Lessons from Teaching a Journalism Class on AI


Derek Willis


June 3, 2024

I called it my “running with scissors” class, because after I offered to teach a course on using artificial intelligence for journalism, the thought dawned on me that I had very little idea how to actually design and teach such a class.

Running with scissors, a terrible image from DALL-E

Here’s what I eventually settled on: give students access to various AI services - ChatGPT, Claude, Gemini and other LLMs - and then ask them to apply them to specific journalism-related tasks. These tasks included some of the most fundamental journalism processes, including:

The list of tasks also touched on some jobs that LLMs are pretty good at: extracting structured data from unstructured text, converting one story format to another and describing the elements of an image or video.

For each task, I gave students a template for documenting their work. For example, one task was uploading a document to an LLM and asking it to summarize it in a way that would be useful for finding a story. We had team and individual exercises, but they used the same basic template, and as the semester went on I asked them to use multiple large language models in their tasks. They needed to describe their process in doing so. Here’s an example of a template:

Basic template

The key part - the part that was worth the most - was asking them to evaluate the results and reflect on how useful this process was. This got them thinking about their expectations versus the reality of generated text and images, so that they could compare the two. Students may not be experts on how AI works, but they are smart enough to judge output compared to expectations and will learn from their processes. Early on, I also had some students do the same task without any computer technology at all - Team Luddite. Here’s one of the evaluations from a task on generating follow-up story ideas from an existing story:

Sample evaluation

These evaluations were key to students gaining an understanding of what LLMs can do (and what they should not be used for). Repeated conversations with LLMs help them to ask better questions, which is kind of the whole point of doing journalism in the first place. Chat interfaces seem “neutral” but the back and forth of the conversation reveals some habits, and knowing those is critical for both asking the right questions and understanding the responses.
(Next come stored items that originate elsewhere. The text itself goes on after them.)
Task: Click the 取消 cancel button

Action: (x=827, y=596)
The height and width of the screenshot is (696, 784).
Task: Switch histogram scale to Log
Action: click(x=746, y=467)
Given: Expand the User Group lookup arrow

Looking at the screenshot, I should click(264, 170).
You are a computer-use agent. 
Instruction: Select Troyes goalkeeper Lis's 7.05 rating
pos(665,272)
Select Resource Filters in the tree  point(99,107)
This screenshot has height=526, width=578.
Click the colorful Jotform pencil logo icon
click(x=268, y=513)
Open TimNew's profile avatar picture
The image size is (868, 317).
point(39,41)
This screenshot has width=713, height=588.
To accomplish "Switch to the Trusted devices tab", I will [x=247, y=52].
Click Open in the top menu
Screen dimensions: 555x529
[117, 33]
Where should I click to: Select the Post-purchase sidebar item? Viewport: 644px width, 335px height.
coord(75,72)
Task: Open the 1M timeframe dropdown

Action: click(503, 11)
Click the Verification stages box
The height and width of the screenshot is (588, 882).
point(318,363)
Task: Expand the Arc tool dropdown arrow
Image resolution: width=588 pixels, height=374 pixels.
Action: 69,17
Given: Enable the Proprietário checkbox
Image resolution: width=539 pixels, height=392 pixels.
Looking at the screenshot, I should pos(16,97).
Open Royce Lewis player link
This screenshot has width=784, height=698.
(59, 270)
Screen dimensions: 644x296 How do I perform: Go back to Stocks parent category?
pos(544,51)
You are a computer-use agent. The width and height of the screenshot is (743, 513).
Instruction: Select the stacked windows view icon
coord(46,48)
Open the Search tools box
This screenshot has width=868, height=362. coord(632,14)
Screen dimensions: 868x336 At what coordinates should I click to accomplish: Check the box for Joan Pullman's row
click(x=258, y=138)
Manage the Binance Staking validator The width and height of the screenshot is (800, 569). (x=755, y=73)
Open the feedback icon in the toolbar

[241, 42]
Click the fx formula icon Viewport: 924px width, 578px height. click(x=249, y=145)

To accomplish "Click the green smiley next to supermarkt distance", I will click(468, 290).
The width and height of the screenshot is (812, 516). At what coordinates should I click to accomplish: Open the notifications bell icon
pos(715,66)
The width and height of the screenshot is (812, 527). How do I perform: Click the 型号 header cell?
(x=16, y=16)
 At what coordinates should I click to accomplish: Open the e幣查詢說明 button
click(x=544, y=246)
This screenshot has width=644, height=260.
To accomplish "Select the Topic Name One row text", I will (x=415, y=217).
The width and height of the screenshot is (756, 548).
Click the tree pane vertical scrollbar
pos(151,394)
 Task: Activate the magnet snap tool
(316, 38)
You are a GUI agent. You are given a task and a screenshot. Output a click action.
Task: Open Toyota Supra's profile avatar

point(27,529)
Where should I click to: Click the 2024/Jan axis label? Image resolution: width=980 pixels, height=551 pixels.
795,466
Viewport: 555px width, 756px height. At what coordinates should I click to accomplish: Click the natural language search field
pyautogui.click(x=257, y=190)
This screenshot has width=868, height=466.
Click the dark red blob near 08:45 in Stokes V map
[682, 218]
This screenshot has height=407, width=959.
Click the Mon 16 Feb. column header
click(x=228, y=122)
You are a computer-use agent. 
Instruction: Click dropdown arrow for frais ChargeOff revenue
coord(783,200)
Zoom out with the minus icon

Most of the students started out with either a degree of enthusiasm about the abilities of LLMs or a pretty skeptical take on their usefulness. Many of them assumed that the confidence displayed by LLMs in their responses was justified. They all learned to be less deferential in their prompts, which is what I wanted.

The journalism implications of some of these tasks were pretty profound. For example, one assignment had students ask LLMs to examine images and describe their details. Without getting all “Columbo” here, looking for telling items in images is a pretty arduous manual task for humans, and not all of us are very good at it. Accurate assistance for tasks like this at scale would make a lot of things possible for newsrooms, especially smaller newsrooms.

The running with scissors theme was the right one: I repeatedly had to change or add things. One week we used AI to describe the visual elements of videos, noting that doing that meant stripping out any audio. When we met two days later, the tool we used (Google’s Gemini) had changed so that it retained the audio and you could ask questions of it. More than any other class, this one demanded that I keep up because new things are happening all the time, and in particular LLMs are getting new capabilities. When I teach it again next spring, my scissors will likely be a different size (and maybe shape), but there will be a lot of unknowns again.

The major assignments for this class were two guides based on their evaluations: each student picked an existing news organization and wrote a guide describing three ways that organization might use AI in a responsible manner. The second guide, a group project, is a deep dive on a specific task like editing for style or summarizing PDFs. I’ll share more takeaways from those projects in future posts.